Work to complete:
All lines from the one that contains "Where should I" to the end of the data must be retyped exactly. Pictures are not retyped.

○ ○ ○ ○ ○ ○ ○

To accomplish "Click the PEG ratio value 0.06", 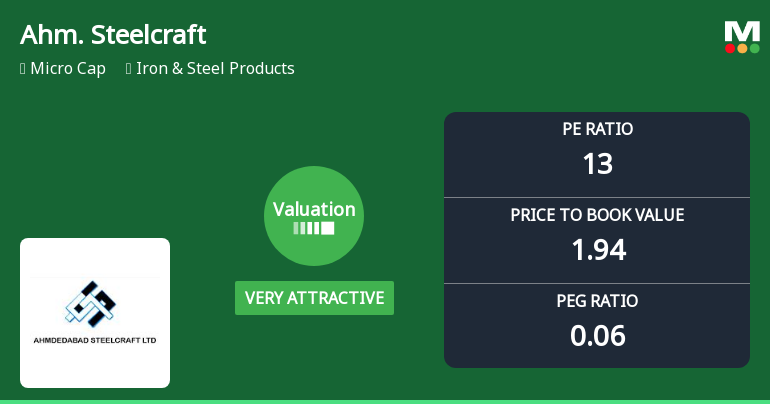I will click(x=597, y=336).
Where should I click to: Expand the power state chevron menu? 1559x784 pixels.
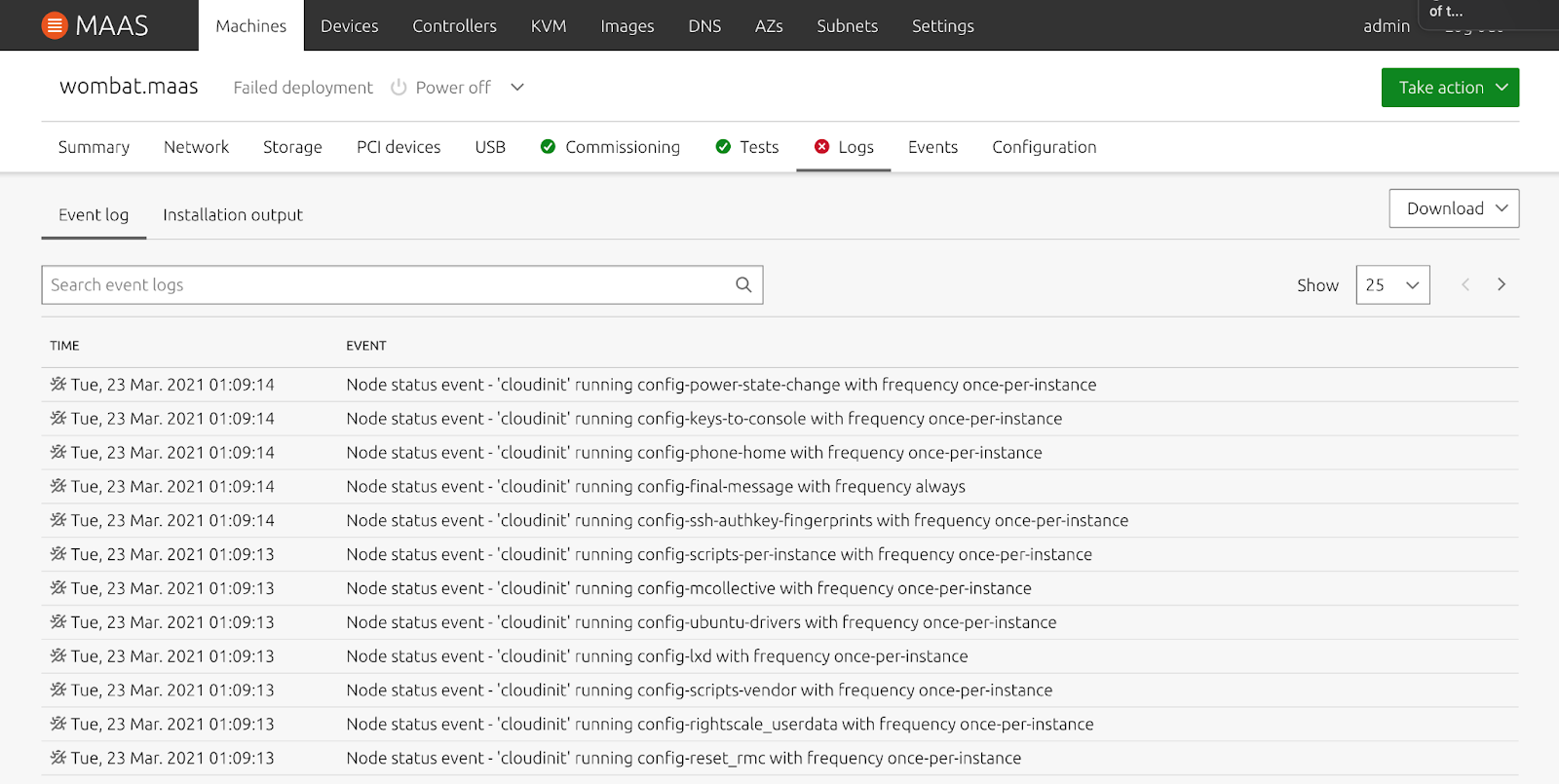point(517,88)
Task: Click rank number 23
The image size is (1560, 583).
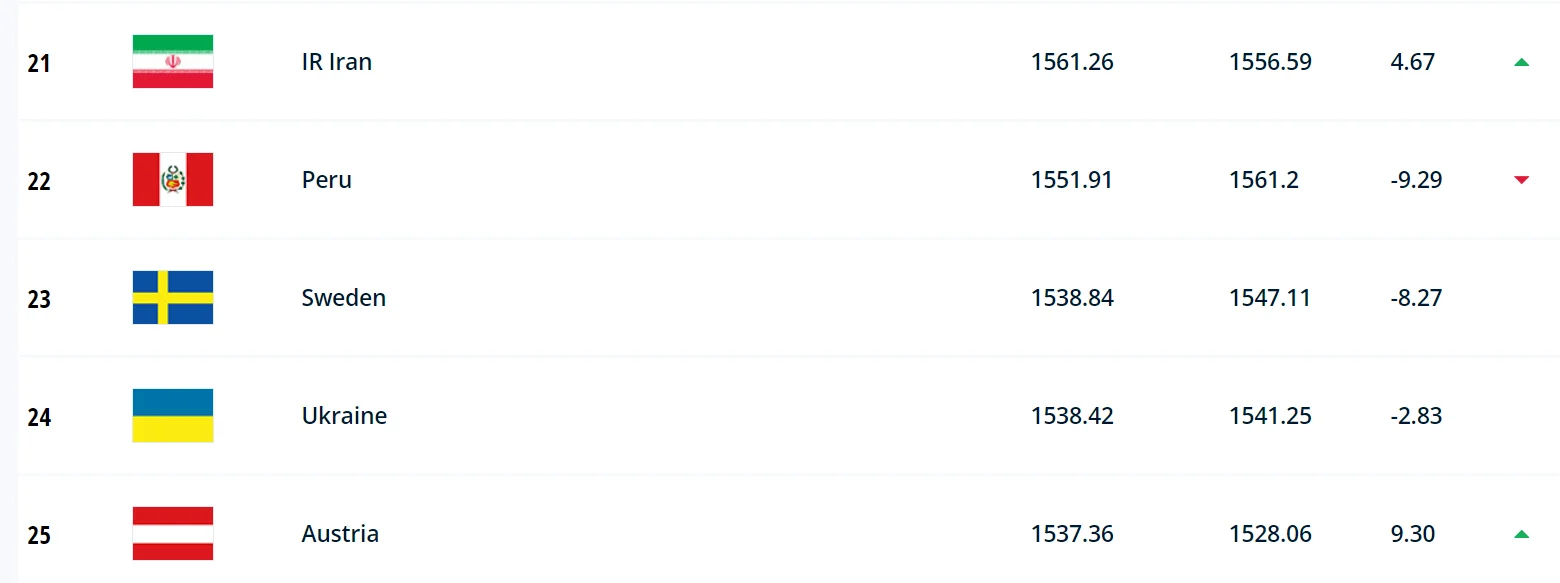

○ ○ ○ ○ ○ ○ ○

Worked solution:
Where should I click to: Expand the power state chevron menu? 1559x784 pixels.
point(517,88)
Task: Click rank number 23
The image size is (1560, 583).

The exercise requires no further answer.